Up until now, we haven't called the database. Again, we can turn this into a standard operation and have a general object do the work. Enter the ADBGnrlStLs class, a class of stateless but still generalized objects that do work for specialized stateless objects like those of the FetchHorses class.

These objects should be able to query the database, using query objects received from the client. For example, FetchHorses objects will send them FetchHorses queries, whereas FetchTrainers objects will send them FetchTrainers queries.

It's the job of the individualized fetch object to prepare the query with a proper SQL statement and a proper parameter set. The ADBGnrlStLs object should only have to call the database and then put the results in the property bag in a standardized way. It doesn't even have to know about the key values, since those are already set up as parameters to the query.

GetByKey Complete

Now, the design of the GetByKey operation is complete, as you can see from Figure 17.

Figure 17

This is what happens from start to finish:

  1. The client program sets up a Variant variable to contain the key of the requested object. Then it calls the GetByKey method of its Horse object:
    vKey = 2242
    bRetCode = objHorse.GetByKey(vKey)
    
  2. The Horse.GetByKey method delegates the fetch operation to the general ADBGnrlStFl object, also handing over a reference to the proper FetchHorses object:
    Set objFetcher = New FetchHorses
    bRetCode = ADBGnrl.GetByKey(vKey, objFetcher)
    
  3. ADBGnrlStFl declares a property bag variable, then uses the reference to the FetchHorses object to call its GetByKey method. This is when we move from stateful to stateless:
    Dim vPropBag As Variant
    bRetCode = objFetcher.GetByKey(vKey, vPropBag)
    
  4. The FetchHorses object prepares a rdoQuery object, then calls the GetByKey method of its general and stateless ADBGnrlStLs object:
    ' Set up rdoQ as a new query object with the right SQL.
    '   not shown here
    rdoQ.rdoParameters(1) = vKey
    bRetCode = ADBGnrl.GetByKey(rdoQ, vPropBag)
    
  5. The ADBGnrlStLs object calls the database, then packs the properties (or columns) into the property bag:
    ' Call the database, creating an rdoReslutset object.
    '   not shown here
    If Not(rdoRS.EOF) Then
        bRetCode = PackupProperties(rdoRS, vPropBag)
    End If
    
  6. The FetchHorses object regains control but has nothing more to do. If it runs under Transaction Server it should use the SetComplete API, allowing Transaction Server to pool all the resources used by the object, including database connections and the object instance itself. Transaction Server then keeps these resources handily available for other clients to use.

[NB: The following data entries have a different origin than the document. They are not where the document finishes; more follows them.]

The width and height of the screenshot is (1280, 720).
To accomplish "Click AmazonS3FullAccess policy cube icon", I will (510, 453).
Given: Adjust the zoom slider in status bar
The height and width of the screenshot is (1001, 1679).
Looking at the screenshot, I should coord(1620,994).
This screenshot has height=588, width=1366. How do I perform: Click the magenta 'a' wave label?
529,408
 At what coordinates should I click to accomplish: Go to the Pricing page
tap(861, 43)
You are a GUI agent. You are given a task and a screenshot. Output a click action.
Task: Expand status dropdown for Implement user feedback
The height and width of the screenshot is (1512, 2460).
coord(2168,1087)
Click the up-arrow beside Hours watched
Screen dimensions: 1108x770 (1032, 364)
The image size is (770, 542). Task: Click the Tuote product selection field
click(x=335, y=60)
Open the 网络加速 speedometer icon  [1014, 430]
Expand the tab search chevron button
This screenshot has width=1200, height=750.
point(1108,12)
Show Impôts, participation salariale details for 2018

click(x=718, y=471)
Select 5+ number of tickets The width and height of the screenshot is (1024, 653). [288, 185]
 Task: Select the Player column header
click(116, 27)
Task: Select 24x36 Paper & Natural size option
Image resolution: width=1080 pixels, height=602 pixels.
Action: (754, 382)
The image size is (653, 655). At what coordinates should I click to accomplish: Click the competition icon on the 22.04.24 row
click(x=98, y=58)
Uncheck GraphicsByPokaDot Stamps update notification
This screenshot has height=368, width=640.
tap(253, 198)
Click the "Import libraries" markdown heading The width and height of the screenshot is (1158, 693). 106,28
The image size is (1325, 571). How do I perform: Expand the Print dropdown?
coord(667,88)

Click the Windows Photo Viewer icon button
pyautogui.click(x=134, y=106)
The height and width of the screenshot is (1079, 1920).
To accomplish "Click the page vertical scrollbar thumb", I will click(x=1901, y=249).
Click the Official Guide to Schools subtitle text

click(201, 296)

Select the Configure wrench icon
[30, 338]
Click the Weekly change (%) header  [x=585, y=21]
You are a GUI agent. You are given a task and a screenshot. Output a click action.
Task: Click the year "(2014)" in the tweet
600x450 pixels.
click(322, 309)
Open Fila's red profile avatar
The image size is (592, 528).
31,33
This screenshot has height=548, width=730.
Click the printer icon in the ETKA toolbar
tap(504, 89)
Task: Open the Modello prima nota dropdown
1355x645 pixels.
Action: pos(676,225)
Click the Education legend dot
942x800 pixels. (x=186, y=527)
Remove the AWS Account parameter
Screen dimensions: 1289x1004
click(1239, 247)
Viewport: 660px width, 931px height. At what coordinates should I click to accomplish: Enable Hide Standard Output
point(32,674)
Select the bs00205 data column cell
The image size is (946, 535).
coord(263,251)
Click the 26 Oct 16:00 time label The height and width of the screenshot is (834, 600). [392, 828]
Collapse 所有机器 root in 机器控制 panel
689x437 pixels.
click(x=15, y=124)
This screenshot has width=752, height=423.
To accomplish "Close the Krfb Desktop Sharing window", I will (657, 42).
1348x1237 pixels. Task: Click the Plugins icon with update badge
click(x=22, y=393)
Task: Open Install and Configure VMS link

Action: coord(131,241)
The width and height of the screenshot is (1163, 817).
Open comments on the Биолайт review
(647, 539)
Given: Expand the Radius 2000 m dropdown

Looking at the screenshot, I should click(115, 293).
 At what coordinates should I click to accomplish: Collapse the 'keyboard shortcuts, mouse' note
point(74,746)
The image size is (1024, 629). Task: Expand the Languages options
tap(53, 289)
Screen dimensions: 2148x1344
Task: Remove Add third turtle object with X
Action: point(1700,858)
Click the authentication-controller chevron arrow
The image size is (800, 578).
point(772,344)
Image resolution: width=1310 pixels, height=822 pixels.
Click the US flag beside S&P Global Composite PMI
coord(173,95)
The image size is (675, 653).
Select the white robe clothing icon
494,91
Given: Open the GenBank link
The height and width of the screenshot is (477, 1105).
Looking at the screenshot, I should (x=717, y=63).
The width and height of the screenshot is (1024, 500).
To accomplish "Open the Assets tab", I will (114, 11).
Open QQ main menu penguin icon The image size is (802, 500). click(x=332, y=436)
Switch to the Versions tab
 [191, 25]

  7. The ADBGnrlStFl object regains control and unpacks the property bag:
    Dim vPropBag As Variant
    bRetCode = objFetcher.GetByKey(vKey, vPropBag)
    UnpackProperties vPropBag
    

    Then, if run under Microsoft Transaction Server, it should call SetComplete to let Transaction Server pool any resources used by the object.

  8. The Horse object regains control but has nothing more to do. At least not until the client asks for property values or makes other requests. However, since this object is a stateful object it must not call the Transaction Server SetComplete function, at least not as long as the client still needs the object.

  9. The client program regains control. Through Horse.GetField and Horse.SetField it now has access to the object that was fetched from the database.

Please note that all we have shown you in the examples above are the basics needed for the GetByKey operation to work properly. We haven't shown you any error handling and there are also other details missing. The basic and main things, however, are there.